● **TASK GOAL**
The records that follow are to be given again exactly.

<<<<

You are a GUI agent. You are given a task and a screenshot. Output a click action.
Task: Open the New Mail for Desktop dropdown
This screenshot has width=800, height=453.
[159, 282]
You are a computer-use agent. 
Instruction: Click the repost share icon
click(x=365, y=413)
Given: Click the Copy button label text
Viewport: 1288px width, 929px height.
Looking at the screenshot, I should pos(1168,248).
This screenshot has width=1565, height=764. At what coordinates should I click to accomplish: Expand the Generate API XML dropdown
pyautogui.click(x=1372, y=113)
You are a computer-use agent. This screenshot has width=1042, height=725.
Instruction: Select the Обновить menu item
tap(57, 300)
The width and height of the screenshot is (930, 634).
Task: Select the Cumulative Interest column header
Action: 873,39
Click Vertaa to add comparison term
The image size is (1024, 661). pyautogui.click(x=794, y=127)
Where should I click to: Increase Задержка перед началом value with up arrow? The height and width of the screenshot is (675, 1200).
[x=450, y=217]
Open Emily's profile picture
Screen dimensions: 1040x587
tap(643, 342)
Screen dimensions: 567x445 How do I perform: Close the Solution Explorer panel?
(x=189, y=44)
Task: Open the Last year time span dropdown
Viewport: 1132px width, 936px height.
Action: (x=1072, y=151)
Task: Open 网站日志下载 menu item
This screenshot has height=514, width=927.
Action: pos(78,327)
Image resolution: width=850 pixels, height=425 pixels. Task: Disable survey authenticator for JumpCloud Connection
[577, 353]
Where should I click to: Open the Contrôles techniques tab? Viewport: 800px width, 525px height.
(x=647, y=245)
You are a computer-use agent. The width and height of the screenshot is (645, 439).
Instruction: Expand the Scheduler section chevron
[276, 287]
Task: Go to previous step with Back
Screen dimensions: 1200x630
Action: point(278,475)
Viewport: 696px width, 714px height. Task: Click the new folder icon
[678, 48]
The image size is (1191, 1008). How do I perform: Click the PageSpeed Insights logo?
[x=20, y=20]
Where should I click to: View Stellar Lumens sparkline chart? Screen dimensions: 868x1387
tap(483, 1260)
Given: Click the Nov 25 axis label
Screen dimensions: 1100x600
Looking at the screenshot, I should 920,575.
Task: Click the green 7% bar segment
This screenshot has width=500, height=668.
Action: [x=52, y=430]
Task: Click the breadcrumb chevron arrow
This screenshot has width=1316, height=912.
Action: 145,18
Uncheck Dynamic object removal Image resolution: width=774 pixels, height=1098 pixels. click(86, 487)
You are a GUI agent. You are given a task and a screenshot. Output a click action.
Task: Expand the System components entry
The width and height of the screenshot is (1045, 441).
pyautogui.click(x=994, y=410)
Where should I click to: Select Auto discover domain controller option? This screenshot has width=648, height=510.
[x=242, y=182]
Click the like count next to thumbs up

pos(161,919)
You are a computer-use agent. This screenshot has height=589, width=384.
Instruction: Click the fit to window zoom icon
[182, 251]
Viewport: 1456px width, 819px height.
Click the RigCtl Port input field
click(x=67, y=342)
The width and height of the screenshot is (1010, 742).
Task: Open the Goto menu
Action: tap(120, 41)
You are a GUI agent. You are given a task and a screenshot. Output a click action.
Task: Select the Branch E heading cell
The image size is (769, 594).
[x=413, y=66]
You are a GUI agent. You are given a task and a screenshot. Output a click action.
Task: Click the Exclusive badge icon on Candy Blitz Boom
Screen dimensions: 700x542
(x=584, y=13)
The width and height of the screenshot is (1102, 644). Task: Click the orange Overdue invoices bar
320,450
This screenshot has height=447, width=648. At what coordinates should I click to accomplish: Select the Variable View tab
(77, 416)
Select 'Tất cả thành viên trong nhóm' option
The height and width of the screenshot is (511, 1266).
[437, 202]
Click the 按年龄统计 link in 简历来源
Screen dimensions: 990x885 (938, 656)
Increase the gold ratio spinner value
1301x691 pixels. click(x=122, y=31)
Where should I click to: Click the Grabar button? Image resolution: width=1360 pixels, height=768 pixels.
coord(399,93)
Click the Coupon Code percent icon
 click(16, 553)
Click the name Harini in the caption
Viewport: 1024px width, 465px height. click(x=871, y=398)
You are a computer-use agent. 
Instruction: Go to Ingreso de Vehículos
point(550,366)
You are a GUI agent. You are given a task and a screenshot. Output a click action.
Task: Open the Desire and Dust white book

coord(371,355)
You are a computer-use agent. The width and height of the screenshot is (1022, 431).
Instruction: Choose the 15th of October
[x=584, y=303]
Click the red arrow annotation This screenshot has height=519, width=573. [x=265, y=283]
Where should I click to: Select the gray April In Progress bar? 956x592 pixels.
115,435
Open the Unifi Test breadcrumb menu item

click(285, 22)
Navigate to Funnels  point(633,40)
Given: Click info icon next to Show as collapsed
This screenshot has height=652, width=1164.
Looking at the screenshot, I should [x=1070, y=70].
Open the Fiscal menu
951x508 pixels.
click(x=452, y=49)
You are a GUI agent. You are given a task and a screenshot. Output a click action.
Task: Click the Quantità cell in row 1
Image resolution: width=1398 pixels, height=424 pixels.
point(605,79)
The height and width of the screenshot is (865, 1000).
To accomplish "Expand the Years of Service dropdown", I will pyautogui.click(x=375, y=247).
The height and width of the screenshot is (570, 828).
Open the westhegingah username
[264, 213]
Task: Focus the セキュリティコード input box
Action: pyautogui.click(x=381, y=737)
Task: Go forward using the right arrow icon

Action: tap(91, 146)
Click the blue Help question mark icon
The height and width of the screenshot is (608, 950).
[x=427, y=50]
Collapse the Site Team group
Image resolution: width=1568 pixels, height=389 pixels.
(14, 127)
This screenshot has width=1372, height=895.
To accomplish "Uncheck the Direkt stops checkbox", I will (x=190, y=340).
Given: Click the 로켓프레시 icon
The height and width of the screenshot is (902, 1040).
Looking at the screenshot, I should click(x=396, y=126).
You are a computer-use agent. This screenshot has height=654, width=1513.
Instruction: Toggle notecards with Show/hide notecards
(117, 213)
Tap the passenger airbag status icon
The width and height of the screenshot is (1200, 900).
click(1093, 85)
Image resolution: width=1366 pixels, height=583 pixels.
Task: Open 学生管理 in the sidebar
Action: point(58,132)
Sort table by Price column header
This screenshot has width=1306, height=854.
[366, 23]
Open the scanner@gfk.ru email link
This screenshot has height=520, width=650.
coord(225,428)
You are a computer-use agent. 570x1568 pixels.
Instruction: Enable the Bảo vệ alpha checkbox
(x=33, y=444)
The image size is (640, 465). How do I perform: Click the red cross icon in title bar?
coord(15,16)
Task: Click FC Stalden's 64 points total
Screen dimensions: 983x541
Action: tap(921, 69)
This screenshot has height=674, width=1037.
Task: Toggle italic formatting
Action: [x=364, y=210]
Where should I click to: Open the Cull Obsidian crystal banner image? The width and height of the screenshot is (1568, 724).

>>>>

● **EXERCISE ANSWER**
You are a GUI agent. You are given a task and a screenshot. Output a click action.
Task: Open the New Mail for Desktop dropdown
This screenshot has width=800, height=453.
[159, 282]
You are a computer-use agent. 
Instruction: Click the repost share icon
click(x=365, y=413)
Given: Click the Copy button label text
Viewport: 1288px width, 929px height.
Looking at the screenshot, I should pos(1168,248).
This screenshot has width=1565, height=764. At what coordinates should I click to accomplish: Expand the Generate API XML dropdown
pyautogui.click(x=1372, y=113)
You are a computer-use agent. This screenshot has width=1042, height=725.
Instruction: Select the Обновить menu item
tap(57, 300)
The width and height of the screenshot is (930, 634).
Task: Select the Cumulative Interest column header
Action: 873,39
Click Vertaa to add comparison term
The image size is (1024, 661). pyautogui.click(x=794, y=127)
Where should I click to: Increase Задержка перед началом value with up arrow? The height and width of the screenshot is (675, 1200).
[x=450, y=217]
Open Emily's profile picture
Screen dimensions: 1040x587
tap(643, 342)
Screen dimensions: 567x445 How do I perform: Close the Solution Explorer panel?
(x=189, y=44)
Task: Open the Last year time span dropdown
Viewport: 1132px width, 936px height.
Action: (x=1072, y=151)
Task: Open 网站日志下载 menu item
This screenshot has height=514, width=927.
Action: pos(78,327)
Image resolution: width=850 pixels, height=425 pixels. Task: Disable survey authenticator for JumpCloud Connection
[577, 353]
Where should I click to: Open the Contrôles techniques tab? Viewport: 800px width, 525px height.
(x=647, y=245)
You are a computer-use agent. The width and height of the screenshot is (645, 439).
Instruction: Expand the Scheduler section chevron
[276, 287]
Task: Go to previous step with Back
Screen dimensions: 1200x630
Action: point(278,475)
Viewport: 696px width, 714px height. Task: Click the new folder icon
[678, 48]
The image size is (1191, 1008). How do I perform: Click the PageSpeed Insights logo?
[x=20, y=20]
Where should I click to: View Stellar Lumens sparkline chart? Screen dimensions: 868x1387
tap(483, 1260)
Given: Click the Nov 25 axis label
Screen dimensions: 1100x600
Looking at the screenshot, I should 920,575.
Task: Click the green 7% bar segment
This screenshot has width=500, height=668.
Action: [x=52, y=430]
Task: Click the breadcrumb chevron arrow
This screenshot has width=1316, height=912.
Action: 145,18
Uncheck Dynamic object removal Image resolution: width=774 pixels, height=1098 pixels. click(86, 487)
You are a GUI agent. You are given a task and a screenshot. Output a click action.
Task: Expand the System components entry
The width and height of the screenshot is (1045, 441).
pyautogui.click(x=994, y=410)
Where should I click to: Select Auto discover domain controller option? This screenshot has width=648, height=510.
[x=242, y=182]
Click the like count next to thumbs up

pos(161,919)
You are a computer-use agent. This screenshot has height=589, width=384.
Instruction: Click the fit to window zoom icon
[182, 251]
Viewport: 1456px width, 819px height.
Click the RigCtl Port input field
click(x=67, y=342)
The width and height of the screenshot is (1010, 742).
Task: Open the Goto menu
Action: tap(120, 41)
You are a GUI agent. You are given a task and a screenshot. Output a click action.
Task: Select the Branch E heading cell
The image size is (769, 594).
[x=413, y=66]
You are a GUI agent. You are given a task and a screenshot. Output a click action.
Task: Click the Exclusive badge icon on Candy Blitz Boom
Screen dimensions: 700x542
(x=584, y=13)
The width and height of the screenshot is (1102, 644). Task: Click the orange Overdue invoices bar
320,450
This screenshot has height=447, width=648. At what coordinates should I click to accomplish: Select the Variable View tab
(77, 416)
Select 'Tất cả thành viên trong nhóm' option
The height and width of the screenshot is (511, 1266).
[437, 202]
Click the 按年龄统计 link in 简历来源
Screen dimensions: 990x885 (938, 656)
Increase the gold ratio spinner value
1301x691 pixels. click(x=122, y=31)
Where should I click to: Click the Grabar button? Image resolution: width=1360 pixels, height=768 pixels.
coord(399,93)
Click the Coupon Code percent icon
 click(16, 553)
Click the name Harini in the caption
Viewport: 1024px width, 465px height. click(x=871, y=398)
You are a computer-use agent. 
Instruction: Go to Ingreso de Vehículos
point(550,366)
You are a GUI agent. You are given a task and a screenshot. Output a click action.
Task: Open the Desire and Dust white book

coord(371,355)
You are a computer-use agent. The width and height of the screenshot is (1022, 431).
Instruction: Choose the 15th of October
[x=584, y=303]
Click the red arrow annotation This screenshot has height=519, width=573. [x=265, y=283]
Where should I click to: Select the gray April In Progress bar? 956x592 pixels.
115,435
Open the Unifi Test breadcrumb menu item

click(285, 22)
Navigate to Funnels  point(633,40)
Given: Click info icon next to Show as collapsed
This screenshot has height=652, width=1164.
Looking at the screenshot, I should [x=1070, y=70].
Open the Fiscal menu
951x508 pixels.
click(x=452, y=49)
You are a GUI agent. You are given a task and a screenshot. Output a click action.
Task: Click the Quantità cell in row 1
Image resolution: width=1398 pixels, height=424 pixels.
point(605,79)
The height and width of the screenshot is (865, 1000).
To accomplish "Expand the Years of Service dropdown", I will pyautogui.click(x=375, y=247).
The height and width of the screenshot is (570, 828).
Open the westhegingah username
[264, 213]
Task: Focus the セキュリティコード input box
Action: pyautogui.click(x=381, y=737)
Task: Go forward using the right arrow icon

Action: tap(91, 146)
Click the blue Help question mark icon
The height and width of the screenshot is (608, 950).
[x=427, y=50]
Collapse the Site Team group
Image resolution: width=1568 pixels, height=389 pixels.
(14, 127)
This screenshot has width=1372, height=895.
To accomplish "Uncheck the Direkt stops checkbox", I will (x=190, y=340).
Given: Click the 로켓프레시 icon
The height and width of the screenshot is (902, 1040).
Looking at the screenshot, I should click(x=396, y=126).
You are a computer-use agent. This screenshot has height=654, width=1513.
Instruction: Toggle notecards with Show/hide notecards
(117, 213)
Tap the passenger airbag status icon
The width and height of the screenshot is (1200, 900).
click(1093, 85)
Image resolution: width=1366 pixels, height=583 pixels.
Task: Open 学生管理 in the sidebar
Action: point(58,132)
Sort table by Price column header
This screenshot has width=1306, height=854.
[366, 23]
Open the scanner@gfk.ru email link
This screenshot has height=520, width=650.
coord(225,428)
You are a computer-use agent. 570x1568 pixels.
Instruction: Enable the Bảo vệ alpha checkbox
(x=33, y=444)
The image size is (640, 465). How do I perform: Click the red cross icon in title bar?
coord(15,16)
Task: Click FC Stalden's 64 points total
Screen dimensions: 983x541
Action: tap(921, 69)
This screenshot has height=674, width=1037.
Task: Toggle italic formatting
Action: [x=364, y=210]
Where should I click to: Open the Cull Obsidian crystal banner image? The width and height of the screenshot is (1568, 724).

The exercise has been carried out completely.